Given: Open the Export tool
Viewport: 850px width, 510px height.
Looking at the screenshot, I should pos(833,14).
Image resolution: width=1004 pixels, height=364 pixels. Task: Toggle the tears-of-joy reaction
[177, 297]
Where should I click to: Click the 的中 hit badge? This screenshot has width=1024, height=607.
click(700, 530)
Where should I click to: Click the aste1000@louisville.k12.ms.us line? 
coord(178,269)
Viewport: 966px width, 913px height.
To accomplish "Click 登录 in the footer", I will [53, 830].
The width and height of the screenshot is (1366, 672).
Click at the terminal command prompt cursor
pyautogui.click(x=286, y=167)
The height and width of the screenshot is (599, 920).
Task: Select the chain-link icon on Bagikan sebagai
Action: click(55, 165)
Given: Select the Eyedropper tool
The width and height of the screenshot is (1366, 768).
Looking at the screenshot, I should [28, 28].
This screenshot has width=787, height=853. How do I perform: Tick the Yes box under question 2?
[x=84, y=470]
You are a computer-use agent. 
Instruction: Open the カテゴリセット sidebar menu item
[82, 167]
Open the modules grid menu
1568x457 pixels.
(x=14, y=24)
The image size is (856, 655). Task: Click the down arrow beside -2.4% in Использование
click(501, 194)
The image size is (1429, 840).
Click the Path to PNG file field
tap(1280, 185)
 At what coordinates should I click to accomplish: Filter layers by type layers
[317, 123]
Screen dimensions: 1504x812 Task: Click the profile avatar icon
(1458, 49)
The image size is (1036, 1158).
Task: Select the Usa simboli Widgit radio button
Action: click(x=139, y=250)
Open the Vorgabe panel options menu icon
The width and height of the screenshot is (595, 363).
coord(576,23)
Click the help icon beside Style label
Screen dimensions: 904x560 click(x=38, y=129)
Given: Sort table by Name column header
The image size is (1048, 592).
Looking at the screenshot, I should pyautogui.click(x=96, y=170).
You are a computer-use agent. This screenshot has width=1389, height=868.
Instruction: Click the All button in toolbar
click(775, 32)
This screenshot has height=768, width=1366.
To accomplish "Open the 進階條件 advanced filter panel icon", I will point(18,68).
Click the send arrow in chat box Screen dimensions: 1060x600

What to do:
Set down the records above once more, exactly as they stand.

Output for this task:
Given: Open the Export tool
Viewport: 850px width, 510px height.
Looking at the screenshot, I should pos(833,14).
Image resolution: width=1004 pixels, height=364 pixels. Task: Toggle the tears-of-joy reaction
[177, 297]
Where should I click to: Click the 的中 hit badge? This screenshot has width=1024, height=607.
click(700, 530)
Where should I click to: Click the aste1000@louisville.k12.ms.us line? 
coord(178,269)
Viewport: 966px width, 913px height.
To accomplish "Click 登录 in the footer", I will [53, 830].
The width and height of the screenshot is (1366, 672).
Click at the terminal command prompt cursor
pyautogui.click(x=286, y=167)
The height and width of the screenshot is (599, 920).
Task: Select the chain-link icon on Bagikan sebagai
Action: click(55, 165)
Given: Select the Eyedropper tool
The width and height of the screenshot is (1366, 768).
Looking at the screenshot, I should [28, 28].
This screenshot has width=787, height=853. How do I perform: Tick the Yes box under question 2?
[x=84, y=470]
You are a computer-use agent. 
Instruction: Open the カテゴリセット sidebar menu item
[82, 167]
Open the modules grid menu
1568x457 pixels.
(x=14, y=24)
The image size is (856, 655). Task: Click the down arrow beside -2.4% in Использование
click(501, 194)
The image size is (1429, 840).
Click the Path to PNG file field
tap(1280, 185)
 At what coordinates should I click to accomplish: Filter layers by type layers
[317, 123]
Screen dimensions: 1504x812 Task: Click the profile avatar icon
(1458, 49)
The image size is (1036, 1158).
Task: Select the Usa simboli Widgit radio button
Action: click(x=139, y=250)
Open the Vorgabe panel options menu icon
The width and height of the screenshot is (595, 363).
coord(576,23)
Click the help icon beside Style label
Screen dimensions: 904x560 click(x=38, y=129)
Given: Sort table by Name column header
The image size is (1048, 592).
Looking at the screenshot, I should pyautogui.click(x=96, y=170).
You are a computer-use agent. This screenshot has width=1389, height=868.
Instruction: Click the All button in toolbar
click(775, 32)
This screenshot has height=768, width=1366.
To accomplish "Open the 進階條件 advanced filter panel icon", I will point(18,68).
Click the send arrow in chat box Screen dimensions: 1060x600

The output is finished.